Pagati per distruggere la Foresta Amazzonica

Tagliare un albero La pirateria software non è una pratica che normalmente viene associata al disboscamento delle foreste, tuttavia arriva notizia dal Brasile come anche questo problema stia interessando negli ultimi tempi la tanto famosa Foresta Amazzonica.

L’allarme, lanciato dal WWF, informa come le imprese interessate al legno della foresta stiano usando esperti informatici, chiamati "Crackers", per accedere al sofisticato sistema di controllo che il governo brasiliano ha messo a punto per monitorare le pratiche di disboscamento della foresta. In sostanza si tratta di un software on-line che il Ministero dell’Ambiente locale ha introdotto due anni fa e che fissa un limite alla quantità di legno che può essere portata via dalle aziende che operano nel luogo.

Attualmente infatti alle imprese è consentito tagliare solo una certa quantità di legno all’anno. Il software dello Stato brasiliano regolamenta i permessi di trasporto; in sostanza, per essere in grado di esportare il legname, ogni barca adibita al trasporto richiede uno di questi permessi. Il volume di legname viene quindi detratto dall’importo totale consentito alle società che prelevano la materia prima.

Quando si raggiunge l’importo pari a zero, non si rilasciano più permessi per il trasporto. Sembrerebbe che 107 imprese che operano nella foresta abbiano messo sotto contratto dei pirati informatici, i cosiddetti Crackers, per falsificare i documenti dei permessi di trasporto in modo da aumentare le quote assegnate.

Da questo abile stratagemma si sarebbe riusciti a vendere illegalmente quasi 1,7 milioni di metri cubi di legname rispetto a quando stabilito all’origine. Il WWF riporta come una simile quantità di legname possa essere approssimativamente associata a quella necessaria per riempire 780 piscine olimpiche. L’importo di denaro in gioco sarebbe enorme, tanto che questa illegalità avrebbe fruttato circa 600 milioni di euro, quindi abbastanza per pagare i frodi pirati del software e far lievitare gli incassi delle imprese in questione.

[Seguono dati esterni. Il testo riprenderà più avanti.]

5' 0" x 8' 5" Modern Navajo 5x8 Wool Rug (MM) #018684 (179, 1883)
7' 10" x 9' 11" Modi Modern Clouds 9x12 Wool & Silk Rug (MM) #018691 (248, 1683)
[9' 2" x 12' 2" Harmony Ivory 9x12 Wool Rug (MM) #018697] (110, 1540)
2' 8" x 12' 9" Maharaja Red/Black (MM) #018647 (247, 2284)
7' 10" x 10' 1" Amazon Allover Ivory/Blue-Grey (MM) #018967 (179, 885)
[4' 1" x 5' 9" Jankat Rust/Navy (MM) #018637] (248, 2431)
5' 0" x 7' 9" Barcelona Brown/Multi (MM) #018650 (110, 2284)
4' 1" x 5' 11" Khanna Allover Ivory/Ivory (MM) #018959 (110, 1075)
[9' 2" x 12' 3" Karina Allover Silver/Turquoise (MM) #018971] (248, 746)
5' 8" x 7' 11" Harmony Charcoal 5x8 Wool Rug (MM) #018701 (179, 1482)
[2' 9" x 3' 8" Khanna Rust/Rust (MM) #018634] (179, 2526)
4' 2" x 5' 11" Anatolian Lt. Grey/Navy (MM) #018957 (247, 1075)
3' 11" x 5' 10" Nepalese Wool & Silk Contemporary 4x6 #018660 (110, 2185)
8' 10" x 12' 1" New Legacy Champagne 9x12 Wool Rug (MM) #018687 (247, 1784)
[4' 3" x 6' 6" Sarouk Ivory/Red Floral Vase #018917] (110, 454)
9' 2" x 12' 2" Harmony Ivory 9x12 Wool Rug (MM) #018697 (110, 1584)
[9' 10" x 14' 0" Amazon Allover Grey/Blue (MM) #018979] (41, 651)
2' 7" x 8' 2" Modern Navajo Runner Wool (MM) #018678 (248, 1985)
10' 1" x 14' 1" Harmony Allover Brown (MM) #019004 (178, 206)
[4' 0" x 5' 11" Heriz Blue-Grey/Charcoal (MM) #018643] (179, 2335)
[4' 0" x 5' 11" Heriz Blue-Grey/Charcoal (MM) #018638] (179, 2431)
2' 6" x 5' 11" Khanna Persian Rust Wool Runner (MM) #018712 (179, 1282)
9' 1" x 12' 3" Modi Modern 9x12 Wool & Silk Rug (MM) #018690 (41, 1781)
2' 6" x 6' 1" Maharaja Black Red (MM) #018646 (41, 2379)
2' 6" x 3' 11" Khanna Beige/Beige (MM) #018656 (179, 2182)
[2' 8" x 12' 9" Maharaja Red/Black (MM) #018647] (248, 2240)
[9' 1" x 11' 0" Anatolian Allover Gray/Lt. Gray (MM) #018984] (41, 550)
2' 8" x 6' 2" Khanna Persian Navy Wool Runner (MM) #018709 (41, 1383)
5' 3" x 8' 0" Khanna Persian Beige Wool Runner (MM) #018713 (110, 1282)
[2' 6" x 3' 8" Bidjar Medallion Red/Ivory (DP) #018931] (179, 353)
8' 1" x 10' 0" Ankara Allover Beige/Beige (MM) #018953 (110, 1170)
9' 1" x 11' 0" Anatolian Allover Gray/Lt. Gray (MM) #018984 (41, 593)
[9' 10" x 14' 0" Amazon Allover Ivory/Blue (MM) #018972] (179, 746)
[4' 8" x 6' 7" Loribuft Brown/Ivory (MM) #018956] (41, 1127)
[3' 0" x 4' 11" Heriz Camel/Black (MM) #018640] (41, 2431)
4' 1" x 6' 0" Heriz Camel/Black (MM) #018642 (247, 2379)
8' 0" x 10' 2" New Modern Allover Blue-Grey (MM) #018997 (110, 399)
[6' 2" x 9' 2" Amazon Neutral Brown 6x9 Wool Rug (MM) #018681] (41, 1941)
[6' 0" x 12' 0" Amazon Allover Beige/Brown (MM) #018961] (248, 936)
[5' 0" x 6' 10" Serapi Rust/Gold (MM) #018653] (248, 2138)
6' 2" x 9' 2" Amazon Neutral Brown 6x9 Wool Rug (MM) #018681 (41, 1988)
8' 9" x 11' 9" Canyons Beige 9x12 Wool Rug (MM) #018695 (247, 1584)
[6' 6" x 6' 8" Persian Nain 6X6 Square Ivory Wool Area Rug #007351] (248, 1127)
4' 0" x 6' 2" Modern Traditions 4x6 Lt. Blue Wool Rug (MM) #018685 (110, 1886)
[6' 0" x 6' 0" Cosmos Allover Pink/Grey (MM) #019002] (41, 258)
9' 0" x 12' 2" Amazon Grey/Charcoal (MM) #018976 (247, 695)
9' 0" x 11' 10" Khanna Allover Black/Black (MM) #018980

Il governo locale inoltre sembra totalmente estraneo alla questione e, come se non bastasse, si appresta a legiferare per regole più permissive in tema di disboscamento. Attualmente infatti i proprietari terrieri in Amazzonia possono abbattere alberi in un limite non superiore al 20% delle loro proprietà, limite che il governo brasiliano vorrebbe aumentare al 50%. Se così fosse si creerebbe una situazione in cui l’unica certezza sicura sarebbe quella della crescita esponenziale del disboscamento.

Il WWF propone come unica soluzione quella di adottare un piano a lungo termine che sia a “Deforestazione Zero”, altrimenti il taglio illegale e le frodi aziendali rimarranno un grande problema insoluto. Richiesta sicuramente legittima, tuttavia, vista la grandezza dell’area in questione da monitorare e i grandi interessi economici in gioco, siamo davvero sicuri sia possibile?